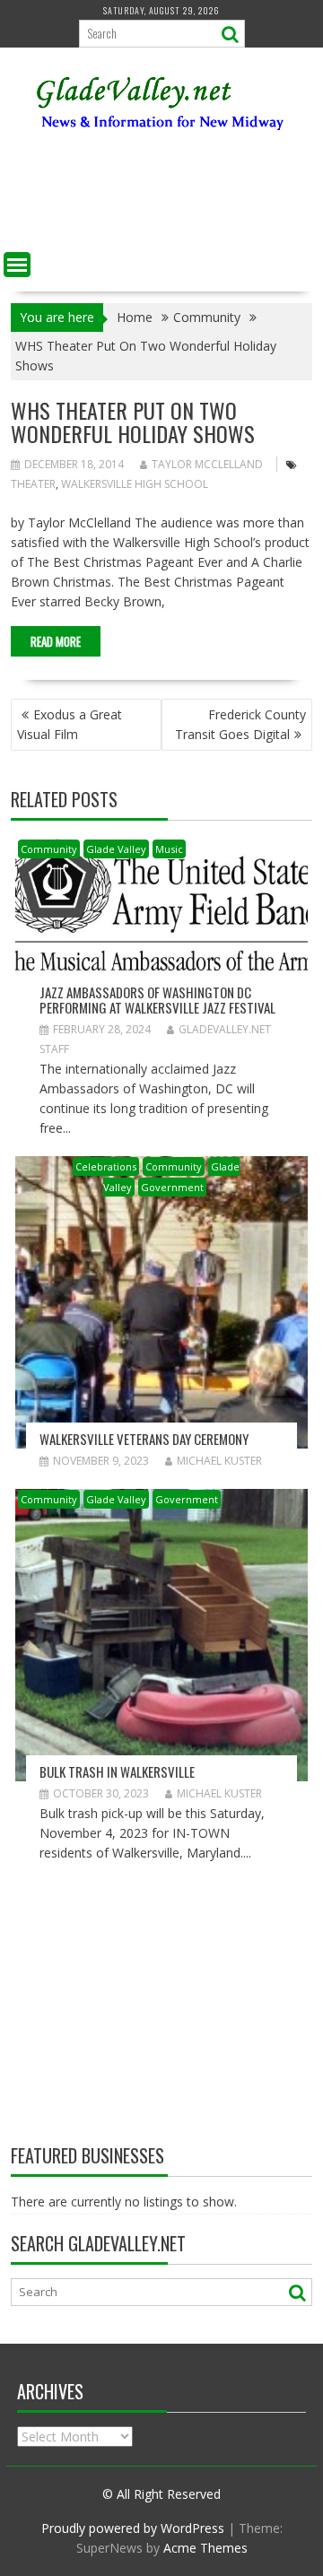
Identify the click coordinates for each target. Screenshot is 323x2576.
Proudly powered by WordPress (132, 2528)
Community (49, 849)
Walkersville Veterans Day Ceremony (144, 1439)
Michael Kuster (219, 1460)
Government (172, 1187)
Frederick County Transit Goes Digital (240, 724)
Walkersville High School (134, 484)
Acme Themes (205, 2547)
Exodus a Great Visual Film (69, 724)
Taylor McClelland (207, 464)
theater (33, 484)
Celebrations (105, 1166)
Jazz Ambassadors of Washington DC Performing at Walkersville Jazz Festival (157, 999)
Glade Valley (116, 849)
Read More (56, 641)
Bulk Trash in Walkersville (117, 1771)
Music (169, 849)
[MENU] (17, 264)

━━━━━━━━━━━━━━━━

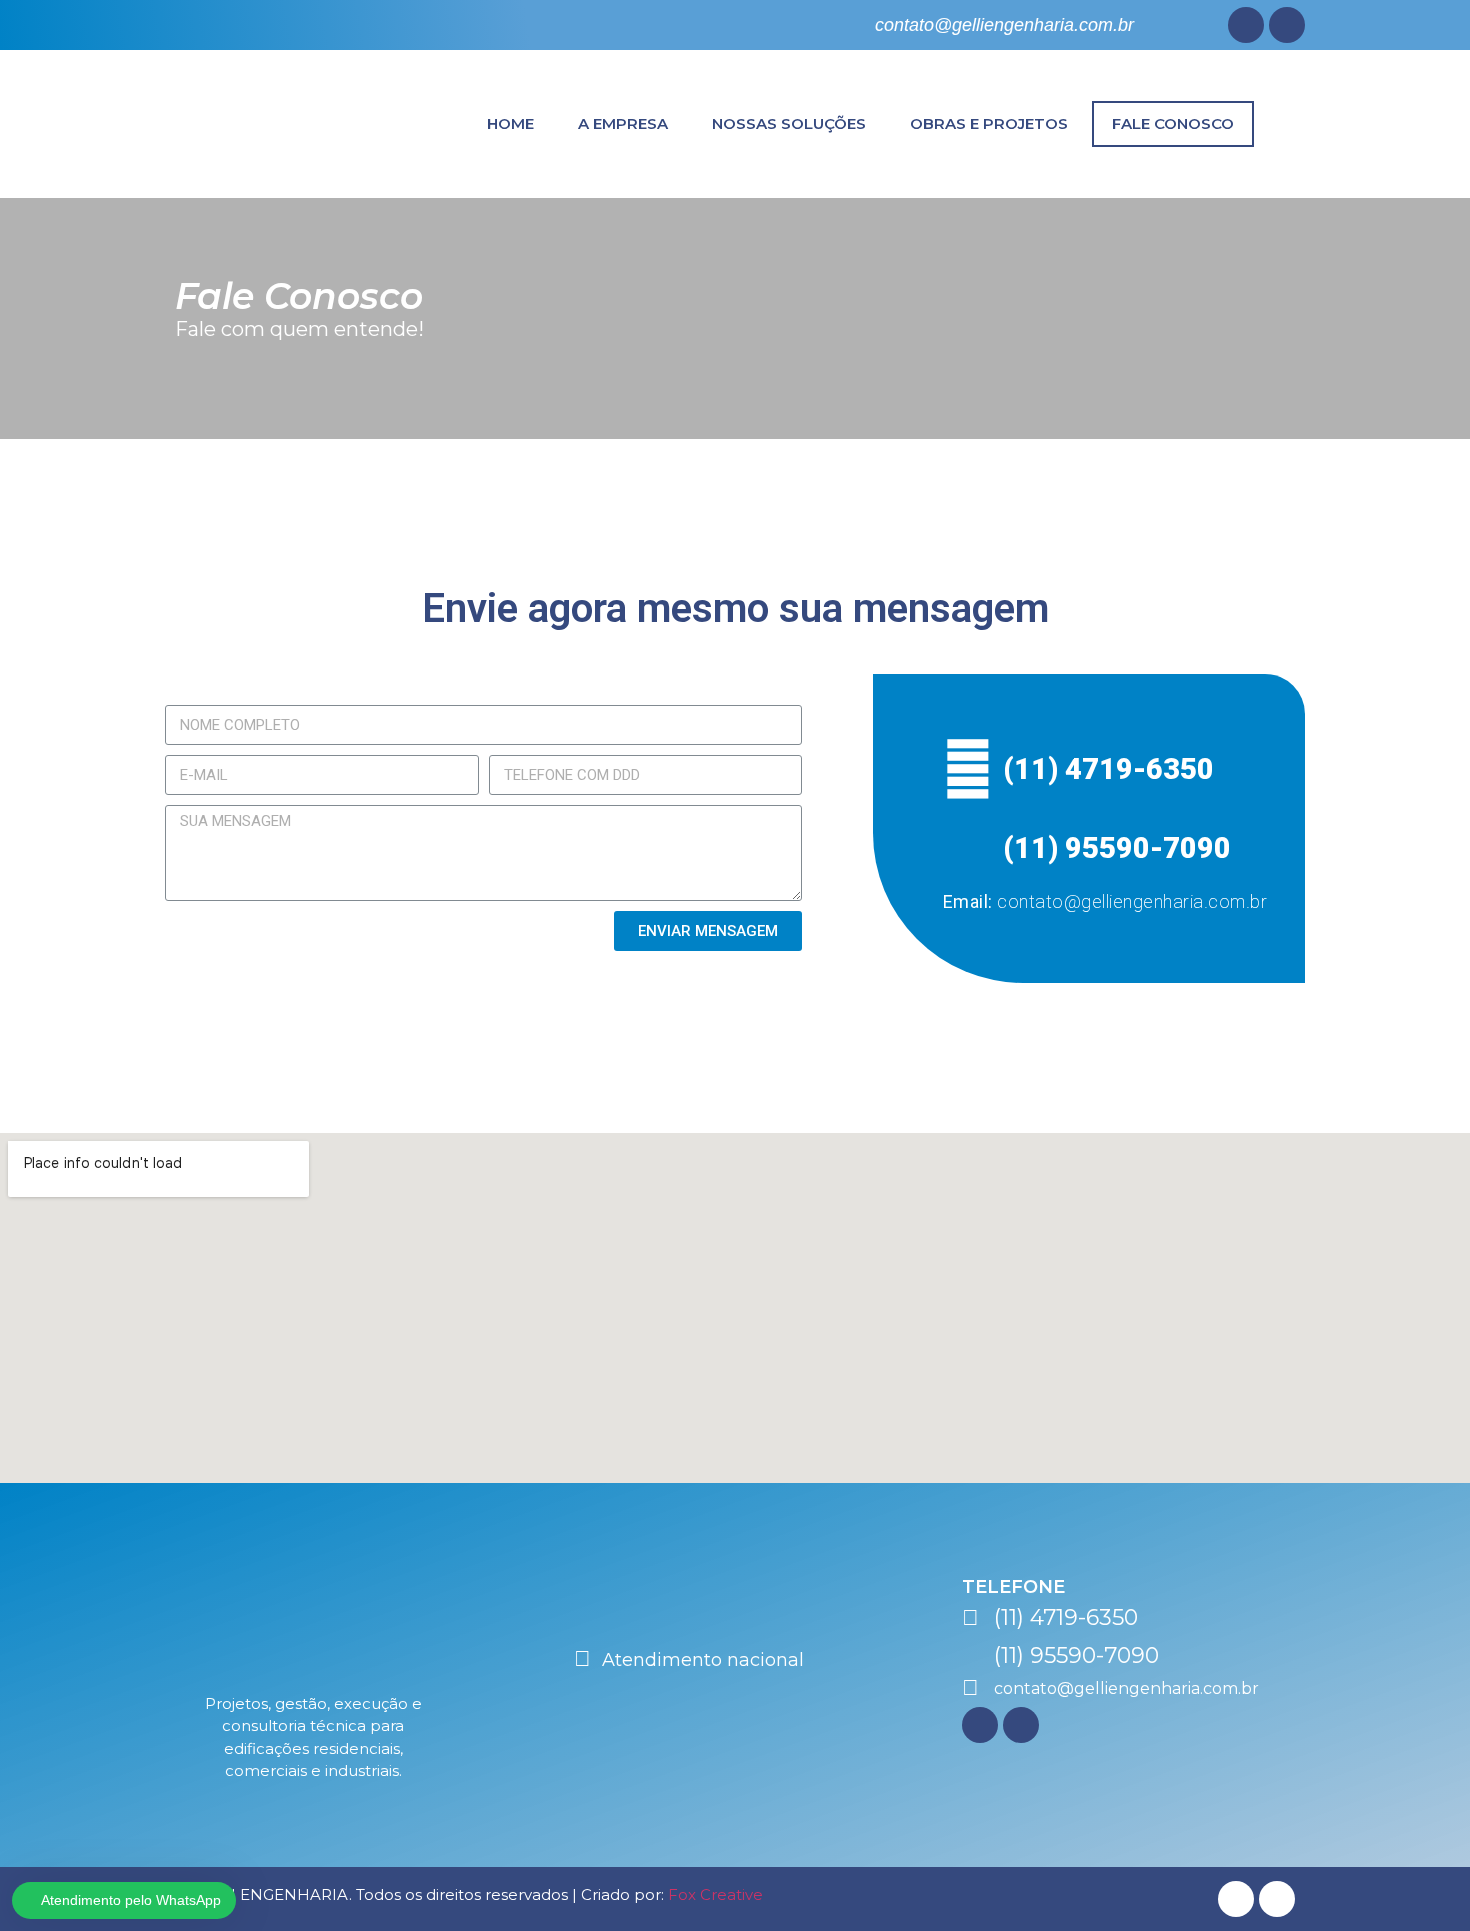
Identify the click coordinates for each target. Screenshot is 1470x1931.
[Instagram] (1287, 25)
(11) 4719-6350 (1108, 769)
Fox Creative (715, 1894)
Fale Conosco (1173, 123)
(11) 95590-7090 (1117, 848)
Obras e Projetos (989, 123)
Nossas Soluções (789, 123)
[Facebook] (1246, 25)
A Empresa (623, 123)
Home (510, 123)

━━━━━━━━━━━━━━━━

Required action
Where the string "coordinates" occurs in a line of the listing, copy the line.

Solution for this exercise
Identify the click coordinates for each target. Screenshot is 323x2576.
Identify the click coordinates for each target. Screenshot is 1470x1931.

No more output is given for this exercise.